Task goal
Only the lines running from the line with "Screen dimensions: 737x545" to the end of the listing below should be copied, exactly, without pictures.
* * *
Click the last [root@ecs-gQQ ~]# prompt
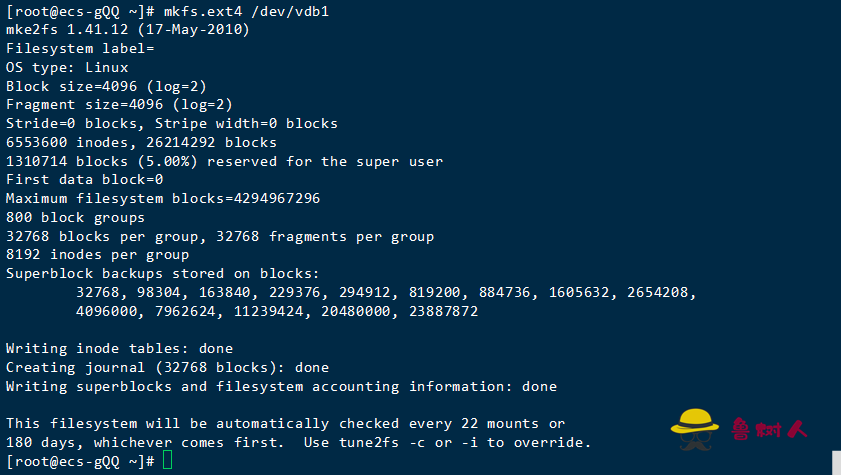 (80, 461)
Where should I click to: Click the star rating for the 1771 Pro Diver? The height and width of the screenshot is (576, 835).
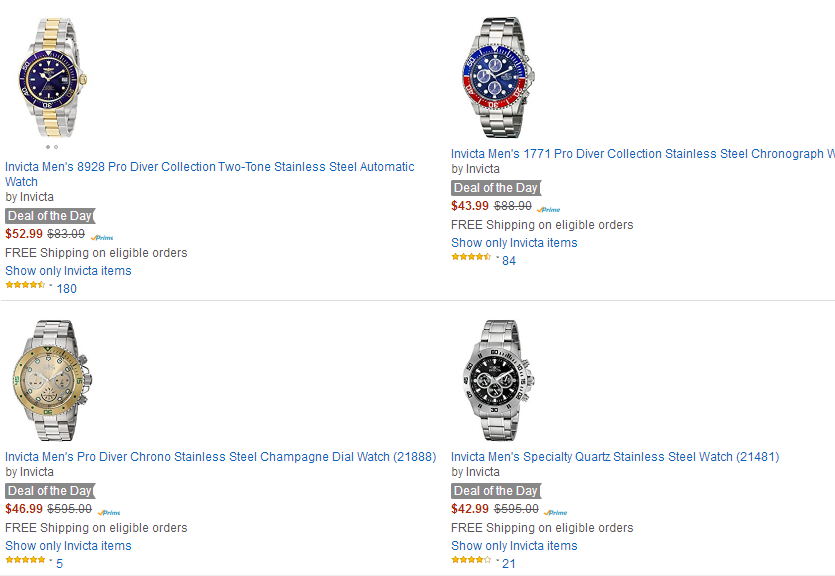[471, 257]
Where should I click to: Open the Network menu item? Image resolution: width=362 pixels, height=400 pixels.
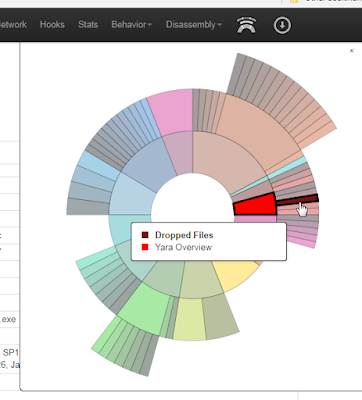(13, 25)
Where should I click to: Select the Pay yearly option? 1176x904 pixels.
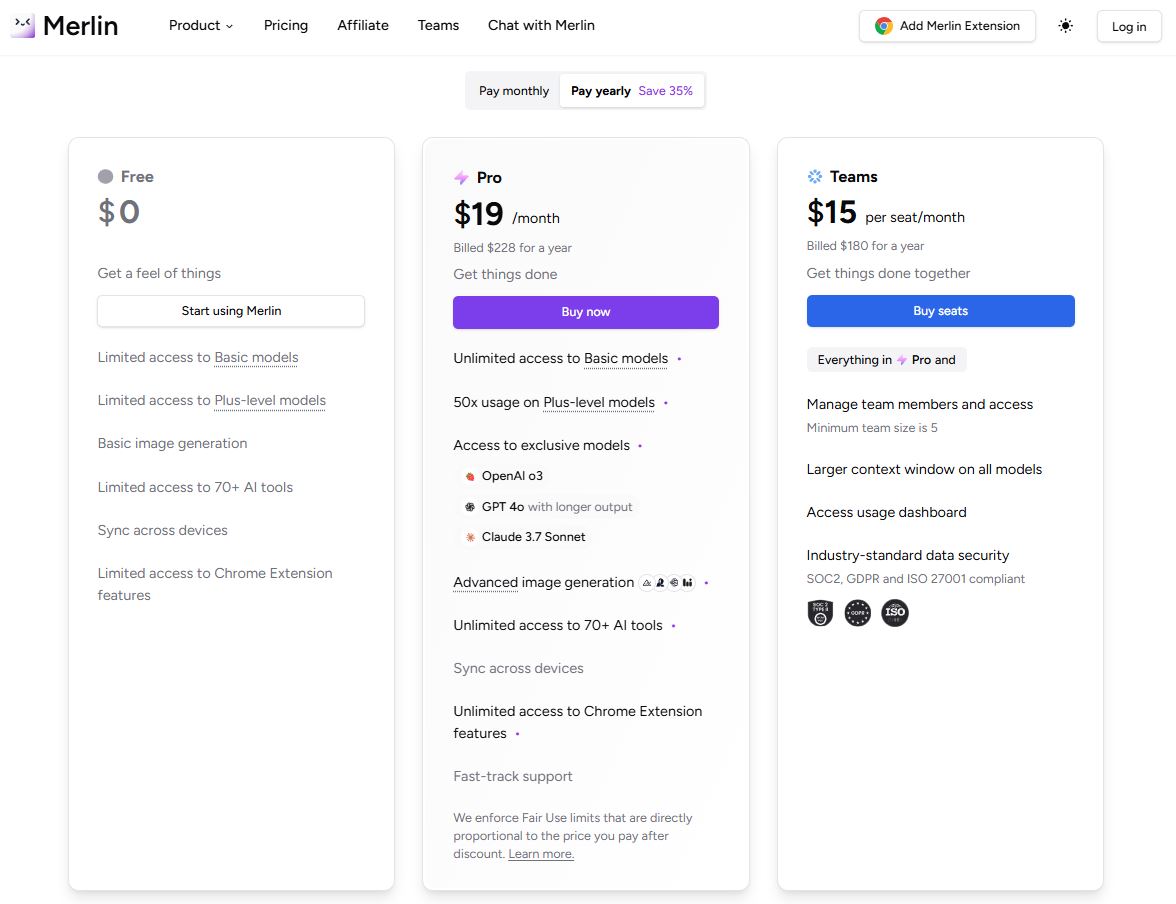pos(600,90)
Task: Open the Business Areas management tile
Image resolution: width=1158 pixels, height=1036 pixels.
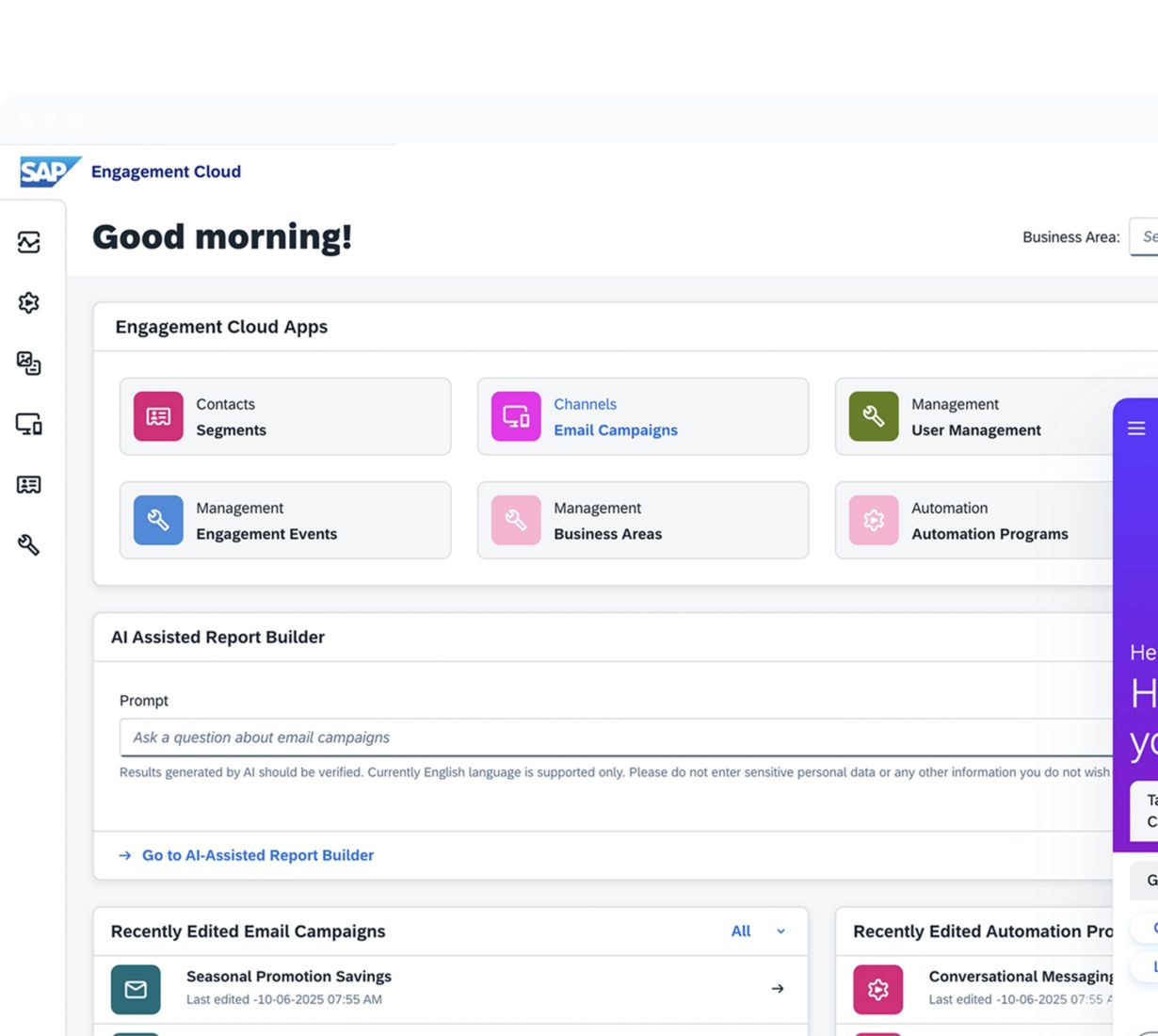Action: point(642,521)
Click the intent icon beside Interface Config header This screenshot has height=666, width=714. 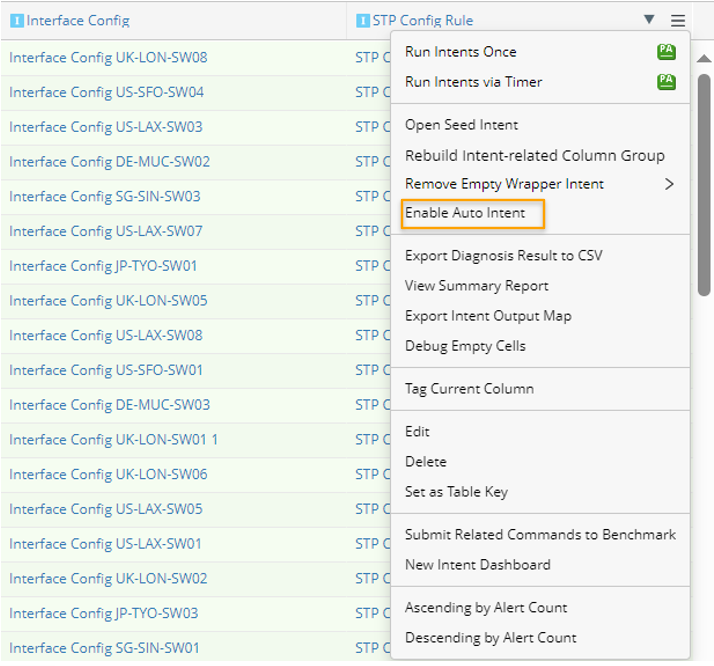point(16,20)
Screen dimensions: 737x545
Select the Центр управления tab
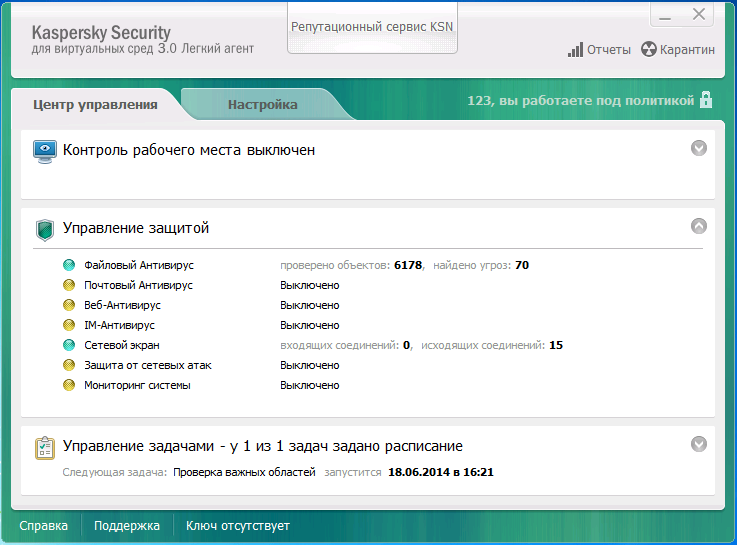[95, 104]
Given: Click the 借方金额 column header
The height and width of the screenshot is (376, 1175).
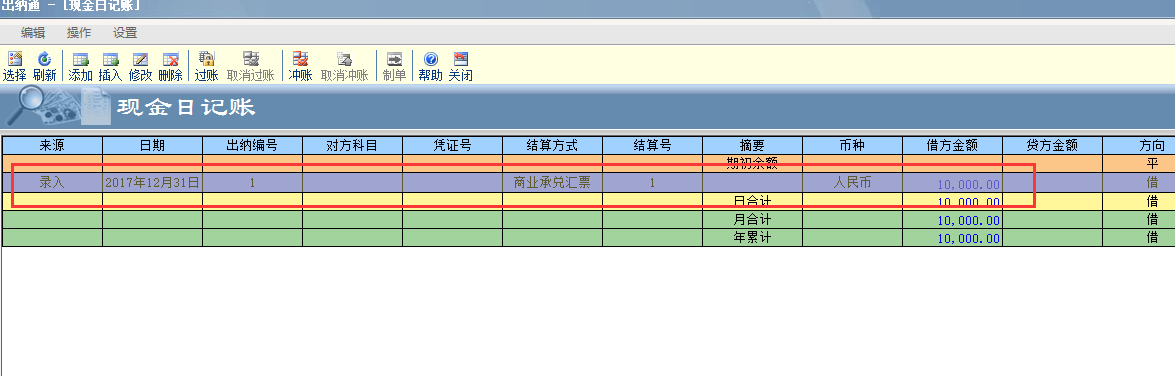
* * *
Exercise response
Screen dimensions: 737x545
Select the Центр управления tab
[95, 104]
Given: Click the 借方金额 column header
The height and width of the screenshot is (376, 1175).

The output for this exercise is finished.